Assim, estima-se que a taxa de desemprego na zona euro aumente dois pontos percentuais, para 9,5% em 2020. Espanha será o país mais afetado, com uma taxa de 18,5%. Itália deverá atingir os 11,8%, França os 10,5% e Alemanha 6%. No Reino Unido, estima-se que a taxa de desemprego quase duplique, subindo de 3,8% para 6%.
7 fatores que podem levar a uma recuperação em forma de “L”
Apesar de o cenário base ser o de uma recuperação em “U”, os analistas da Euler Hermes alertam para a possibilidade da retoma ser mais lenta e da crise se prolongar. Se for esse o caso, a contração da economia portuguesa pode situar-se nos 17%, em 2020, e nos 3%, em 2021. Nesse contexto, as estimativas de inflação são de -1% este ano e -0,1 em 2021.

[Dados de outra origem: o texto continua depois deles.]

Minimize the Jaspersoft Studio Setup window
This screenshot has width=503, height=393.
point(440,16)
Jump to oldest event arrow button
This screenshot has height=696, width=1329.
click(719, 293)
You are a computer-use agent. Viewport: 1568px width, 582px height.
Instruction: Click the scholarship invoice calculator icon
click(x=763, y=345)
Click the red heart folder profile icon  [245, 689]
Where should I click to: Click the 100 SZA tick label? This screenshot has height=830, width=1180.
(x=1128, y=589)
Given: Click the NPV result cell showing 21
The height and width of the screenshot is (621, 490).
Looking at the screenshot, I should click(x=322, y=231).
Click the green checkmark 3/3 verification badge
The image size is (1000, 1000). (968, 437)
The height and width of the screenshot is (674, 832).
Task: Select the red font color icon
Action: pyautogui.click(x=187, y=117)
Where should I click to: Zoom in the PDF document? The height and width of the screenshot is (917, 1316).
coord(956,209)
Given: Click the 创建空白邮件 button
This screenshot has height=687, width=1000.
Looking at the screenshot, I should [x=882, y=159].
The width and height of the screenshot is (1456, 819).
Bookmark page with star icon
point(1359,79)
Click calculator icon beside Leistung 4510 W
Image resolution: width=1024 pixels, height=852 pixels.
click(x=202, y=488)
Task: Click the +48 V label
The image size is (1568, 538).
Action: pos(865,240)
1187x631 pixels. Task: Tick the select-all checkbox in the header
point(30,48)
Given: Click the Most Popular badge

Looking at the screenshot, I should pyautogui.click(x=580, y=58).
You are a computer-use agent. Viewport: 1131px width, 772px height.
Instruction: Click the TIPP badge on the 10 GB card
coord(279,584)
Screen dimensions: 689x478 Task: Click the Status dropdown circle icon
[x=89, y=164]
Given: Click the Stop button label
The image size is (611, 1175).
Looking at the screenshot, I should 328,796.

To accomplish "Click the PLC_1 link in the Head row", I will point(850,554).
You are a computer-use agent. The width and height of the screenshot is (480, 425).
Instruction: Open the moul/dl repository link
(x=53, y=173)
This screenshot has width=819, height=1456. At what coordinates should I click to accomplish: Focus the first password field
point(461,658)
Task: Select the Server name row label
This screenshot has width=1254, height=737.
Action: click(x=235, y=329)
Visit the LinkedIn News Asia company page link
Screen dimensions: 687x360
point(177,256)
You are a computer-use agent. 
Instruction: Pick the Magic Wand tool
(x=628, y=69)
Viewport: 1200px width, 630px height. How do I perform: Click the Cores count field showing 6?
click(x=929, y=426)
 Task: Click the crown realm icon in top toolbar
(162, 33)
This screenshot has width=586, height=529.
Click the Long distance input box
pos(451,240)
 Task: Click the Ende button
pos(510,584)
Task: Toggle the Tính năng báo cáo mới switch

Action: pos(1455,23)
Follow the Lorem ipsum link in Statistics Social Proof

O estudo elenca sete fatores que podem levar a uma recuperação em forma de “L”. Em causa estão o surgimento de uma segunda vaga do vírus, que levaria a que a economia mundial ficasse abaixo dos níveis pré-crise até ao final de 2021; a manutenção de um clima de incerteza no longo prazo, que atrasaria o investimento e aumentaria as poupanças dos consumidores, por precaução; erros políticos, como apoio insuficiente dos bancos centrais ou uma partilha desadequada dos encargos orçamentais entre os países da zona euro, que podem desencadear uma recaída e uma crise das dívidas soberanas; uma crise bancária ou do sector imobiliário, que poderia levar a um aumento muito significativo dos empréstimos de alto risco e do não pagamento por parte de empresas com dificuldades de liquidez; uma má gestão das desigualdades sociais, resultando num aumento do descontentamento das populações e em tensões políticas, sobretudo nos mercados emergentes; cadeias de abastecimento mais curtas, que conduzem a medidas protecionistas à escala global e resultam em margens de lucro estruturalmente mais baixas; e risco moral elevado (de mudança de comportamento dos agentes económicos), que pode traduzir-se num risco coletivo de maior inflação, reestruturação da dívida e aumento dos impostos.
Para evitar uma crise prolongada, os economistas consideram essencial que se assegure liquidez (a mercados, bancos e empresas) e se reforce confiança dos consumidores nas instituições.